Jeffrey J. Kelly, Katherine A. Kelly and Clyde H. Barlow

Department of Chemistry, The Evergreen State College, Olympia, WA 98505
Barlow Scientific, Inc., Olympia, WA 98502

J.J. Kelly, K.A. Kelly and C.H. Barlow  "Sublobular distribution of cytochromes in cold-stored rat liver".  25th Annual Conference of the International Society on Oxygen Transport to Tissue.  Milwaukee, Wisconsin.  August, 1997.  This study examines the distribution of mitochondrial cytochromes between pericentral and periportal regions of rat liver by high resolution imaging. A comparison is made between images of oxidized and reduced mitochondrial cytochrome a and cytochrome c in coupled and uncoupled (dinitrophenol) cold-stored liver during transitions in oxygen delivery. The effect of acetaminophen-induced hepatotoxicity on cytochrome redox states was also examined.

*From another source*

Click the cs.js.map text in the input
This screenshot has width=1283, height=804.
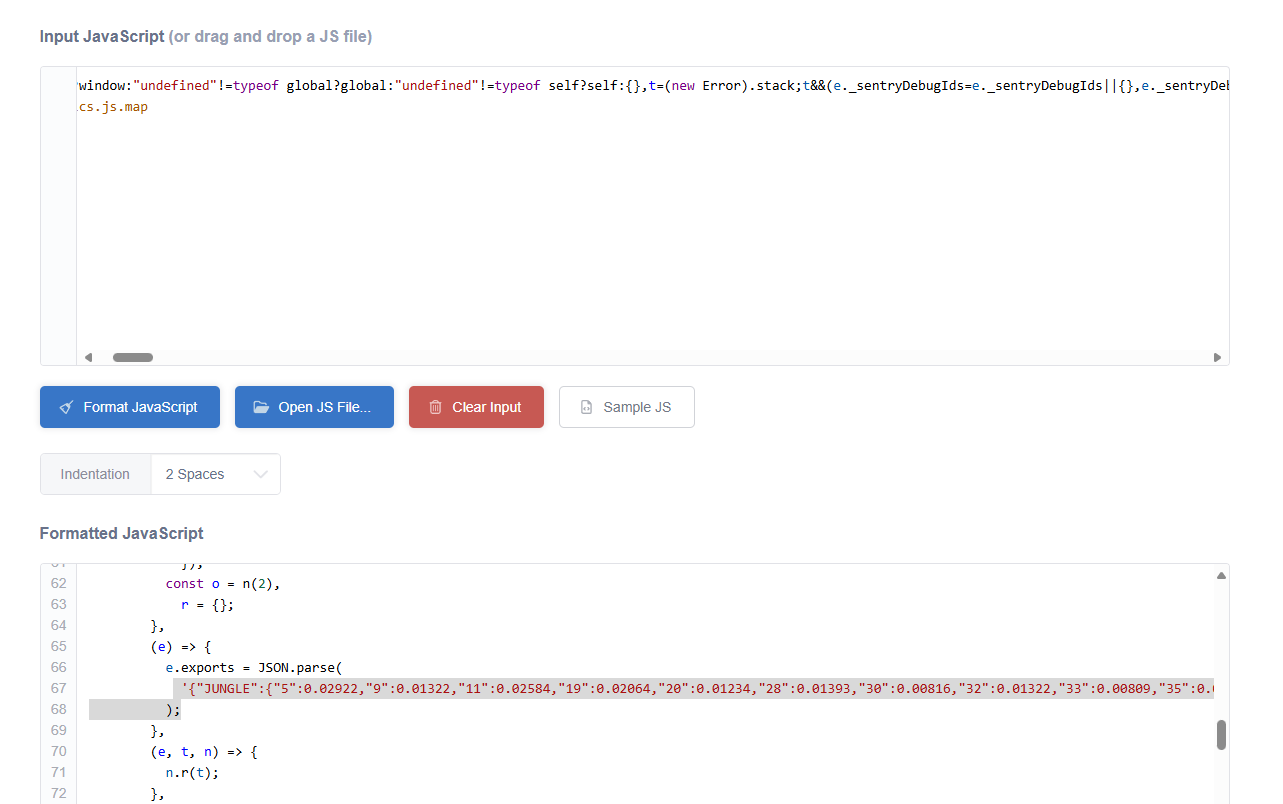click(x=113, y=107)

Spectroscopic images at 18x18-micron resolution of cytochrome reflectance (-log R) from 4.5x4.5-mm regions of the surface of cold (4C) livers were obtained through bandpass filters using a cooled CCD camera. The gas over the cold-stored liver was varied from between air, 100% nitrogen and 100% oxygen.

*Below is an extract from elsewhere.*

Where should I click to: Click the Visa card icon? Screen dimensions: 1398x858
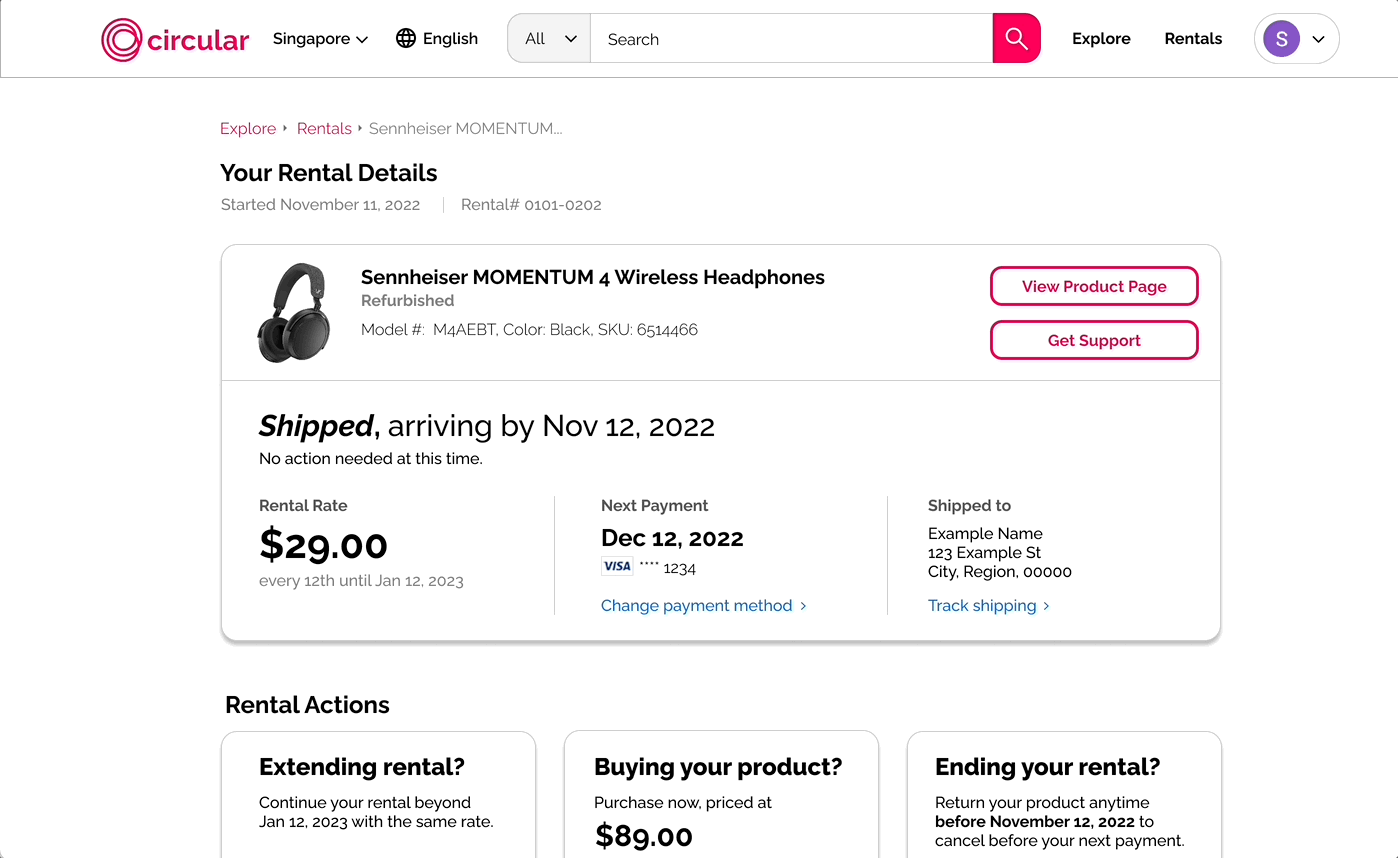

Cytochrome a difference images for air to nitrogen transitions produced reflectance changes that were 63% as large as those for oxygen to nitrogen transitions. Cytochrome c measurements taken for the same transitions were 94% as large. From these differences we concluded that the longer wavelengths of light used to measure cytochrome a penetrate and are backscattered from a tissue depth that is deeper than that reached by oxygen diffusion furnished by air, while the shorter wavelengths used to measure cytochrome c penetrated to about the same depths as oxygen diffusion from air.

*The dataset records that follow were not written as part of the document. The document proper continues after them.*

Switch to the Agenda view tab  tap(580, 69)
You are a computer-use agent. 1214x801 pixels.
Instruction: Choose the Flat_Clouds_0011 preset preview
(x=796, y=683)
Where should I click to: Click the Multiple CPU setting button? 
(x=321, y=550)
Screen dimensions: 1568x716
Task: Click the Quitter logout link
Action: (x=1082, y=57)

Between lobules in healthy livers exposed to first oxygen and then nitrogen, the mean increase in cytochrome a reflectance was 0.043 with pericentral increase of 0.039 and periportal of 0.047. For cyctochrome c the means increase in reflectance was 0.037 and pericentral and periportal changes were 0.036 and 0.039 respectively. These results are consistent with mitochondria being more highly concentrated in periportal regions compared to pericentral regions of liver lobules. Periportal to pericentral differences are more pronounced from cytochrome a as compared to cytochrome c in uncoupled livers as well as coupled livers, but a marked difference exists between the behavior of cytochrome c in coupled and uncoupled livers. In the coupled liver the cytochrome c reflectance change is 1/2 that of cytochrome a while in the uncoupled liver they are of the same magnitude.

An explanation can be found in the functioning of the mitochondrial electron transport chain. Cytochrome c is separated from the site of oxygen interaction with the chain at cytochrome a by phosphorylation site III. In coupled livers cytochrome a reacts directly with oxygen while cytochrome c oxidation is dependent upon and limited by low ADP levels found in livers stored at 4C. In uncoupled liver the phosphorylation limitation is removed and cytochrome c is readily oxidized by electron transport to oxygen via cyctochrome a resulting in larger reflectance changes during reduction.

Research was supported by grant DK46756 from the National Institutes of Health.